827P - Comparison of efficacy and safety between glofitamab and real-world regimens among Chinese patients with 3L+ relapsed/refractory diffuse large B-cell lymphoma: An external control study

Background

Treatment options are scarce for relapsed/refractory diffuse large B-cell lymphoma (DLBCL) that fails to respond to ≥2 lines of systemic therapy (3L+). The safety and efficacy of glofitamab has been reported in Chinese patients with 3L+ DLBCL in a single-arm trial.

Methods

We compare the efficacy and safety data from that Glofitamab cohort with frequently used therapies in Chinese practice (RWD cohort). The primary endpoint was the complete response rate (CRR); secondary endpoints were the overall response rate (ORR) and time-to-next treatment (TTNT); and an exploratory endpoint was the incidence of hematologic adverse events (AEs). Propensity score with inverse probability weighting was used to balance baseline covariates (age, sex, Ann Arbor stage, number of prior therapy lines, and refractory to last prior therapy). Average treatment effect on the treated weights were calculated. The odds ratio (OR) of the CRR and ORR and hazard ratio (HR) of TTNT and corresponding 95% confidence interval (CI) were obtained.

Results

In the Glofitamab and RWD cohorts, median treatment duration was 24.9 and 4.0 weeks and follow-up time was 15 and 7 months, respectively. CRR in the Glofitamab cohort was 51.9% (32.0%–71.3%), and unweighted and weighted CRRs in the RWD cohort were 9.9% (5.8%–15.5%) and 10.1% (0.0%–21.4%), respectively (weighted OR 0.104, 95% CI 0.024–0.447, P=0.0024 vs. Glofitamab cohort). In the Glofitamab and weighted RWD cohorts, ORRs were 66.7% (46.0%–83.5%) and 31.1% (13.7%–48.5%), respectively (OR 0.226, 95% CI 0.072–0.706, P=0.0105). In the Glofitamab cohort, median TTNT was not reached; 12-month probability of not initiating next treatment was 56.8% (95% CI 37.5%–76.2%). In weighted RWD cohort, median TTNT was 3.6 (2.6–5.6) months, with a 12-month probability of 28.5% (18.0%–38.9%) (HR 2.159, 95% CI 1.018–4.580, P=0.0449 vs. Glofitamab). In the Glofitamab and weighted RWD cohorts, hematologic AE incidence was 56.7% (37.4%–74.5%) and 60.9% (43.5%–78.3%).

Conclusions

Glofitamab had better efficacy and a lower percentage of hematologic AEs than frequently used therapies in Chinese patients with 3L+DLBCL.

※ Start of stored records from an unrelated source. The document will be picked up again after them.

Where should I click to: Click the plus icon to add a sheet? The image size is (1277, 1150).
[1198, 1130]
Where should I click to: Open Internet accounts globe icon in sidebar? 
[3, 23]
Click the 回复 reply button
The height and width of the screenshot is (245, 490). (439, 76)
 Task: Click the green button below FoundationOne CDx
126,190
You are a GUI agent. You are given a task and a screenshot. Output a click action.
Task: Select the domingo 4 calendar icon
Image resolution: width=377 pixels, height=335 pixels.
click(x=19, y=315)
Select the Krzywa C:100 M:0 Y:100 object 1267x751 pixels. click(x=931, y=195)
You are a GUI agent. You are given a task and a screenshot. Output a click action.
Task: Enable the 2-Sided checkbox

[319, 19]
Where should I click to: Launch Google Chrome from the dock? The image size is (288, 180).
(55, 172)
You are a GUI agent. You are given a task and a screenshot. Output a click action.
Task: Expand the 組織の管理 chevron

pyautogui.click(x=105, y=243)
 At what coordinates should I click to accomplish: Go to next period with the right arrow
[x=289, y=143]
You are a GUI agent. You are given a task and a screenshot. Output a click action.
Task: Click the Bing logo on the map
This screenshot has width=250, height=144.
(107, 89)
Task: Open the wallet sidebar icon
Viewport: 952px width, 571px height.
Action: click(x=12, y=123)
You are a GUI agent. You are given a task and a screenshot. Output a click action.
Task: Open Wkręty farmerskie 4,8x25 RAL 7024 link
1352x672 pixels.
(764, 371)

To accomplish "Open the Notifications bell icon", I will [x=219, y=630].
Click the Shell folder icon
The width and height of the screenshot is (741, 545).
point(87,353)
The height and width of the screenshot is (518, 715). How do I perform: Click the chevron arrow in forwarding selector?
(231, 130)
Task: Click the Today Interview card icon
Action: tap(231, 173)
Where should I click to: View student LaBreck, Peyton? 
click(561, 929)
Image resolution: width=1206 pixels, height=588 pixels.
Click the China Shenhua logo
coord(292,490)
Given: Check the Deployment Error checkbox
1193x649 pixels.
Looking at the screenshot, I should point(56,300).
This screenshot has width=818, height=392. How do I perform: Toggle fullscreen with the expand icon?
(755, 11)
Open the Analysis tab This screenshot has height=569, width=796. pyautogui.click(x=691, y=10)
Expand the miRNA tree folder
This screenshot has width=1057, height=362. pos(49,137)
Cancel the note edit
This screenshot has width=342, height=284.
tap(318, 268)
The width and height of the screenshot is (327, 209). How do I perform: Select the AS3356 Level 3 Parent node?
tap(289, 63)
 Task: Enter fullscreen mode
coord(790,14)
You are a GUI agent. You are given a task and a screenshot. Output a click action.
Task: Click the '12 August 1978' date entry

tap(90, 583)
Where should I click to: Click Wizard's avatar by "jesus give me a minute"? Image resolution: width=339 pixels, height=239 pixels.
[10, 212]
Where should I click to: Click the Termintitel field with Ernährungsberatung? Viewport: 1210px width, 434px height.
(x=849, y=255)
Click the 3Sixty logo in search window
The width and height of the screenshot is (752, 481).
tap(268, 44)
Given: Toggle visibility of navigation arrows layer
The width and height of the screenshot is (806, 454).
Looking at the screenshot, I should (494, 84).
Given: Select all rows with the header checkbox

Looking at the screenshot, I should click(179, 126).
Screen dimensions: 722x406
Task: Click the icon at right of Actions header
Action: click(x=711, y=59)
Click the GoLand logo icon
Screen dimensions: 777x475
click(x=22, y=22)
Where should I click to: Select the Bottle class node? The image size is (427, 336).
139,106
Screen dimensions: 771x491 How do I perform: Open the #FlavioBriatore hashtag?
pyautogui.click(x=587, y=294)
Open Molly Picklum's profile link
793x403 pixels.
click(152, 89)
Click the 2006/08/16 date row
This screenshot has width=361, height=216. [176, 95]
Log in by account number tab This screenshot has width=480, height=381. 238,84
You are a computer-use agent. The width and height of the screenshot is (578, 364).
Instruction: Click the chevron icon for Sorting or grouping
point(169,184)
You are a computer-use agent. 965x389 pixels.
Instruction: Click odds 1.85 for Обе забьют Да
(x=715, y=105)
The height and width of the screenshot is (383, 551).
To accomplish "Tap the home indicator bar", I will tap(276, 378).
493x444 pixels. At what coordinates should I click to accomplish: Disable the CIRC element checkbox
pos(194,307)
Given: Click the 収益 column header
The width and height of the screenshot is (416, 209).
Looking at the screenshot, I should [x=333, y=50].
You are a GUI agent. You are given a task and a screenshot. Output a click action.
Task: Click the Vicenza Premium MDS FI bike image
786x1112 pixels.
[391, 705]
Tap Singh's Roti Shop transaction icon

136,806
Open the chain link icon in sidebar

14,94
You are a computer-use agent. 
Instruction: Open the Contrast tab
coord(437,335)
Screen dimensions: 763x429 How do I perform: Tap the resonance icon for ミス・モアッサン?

Clinical trial identification

Editorial acknowledgement

Emily Woodhouse, PhD, of Edanz provided editorial assistance.

Legal entity responsible for the study

Shanghai Roche Pharmaceuticals Ltd was responsible for the governance, coordination, and running of this study.

Funding

Shanghai Roche Pharmaceuticals Ltd.

Disclosure

Y. Lan, J. Xu, X. Zhou: Financial Interests, Institutional, Other, Employee: Shanghai Roche Pharmaceuticals. All other authors have declared no conflicts of interest.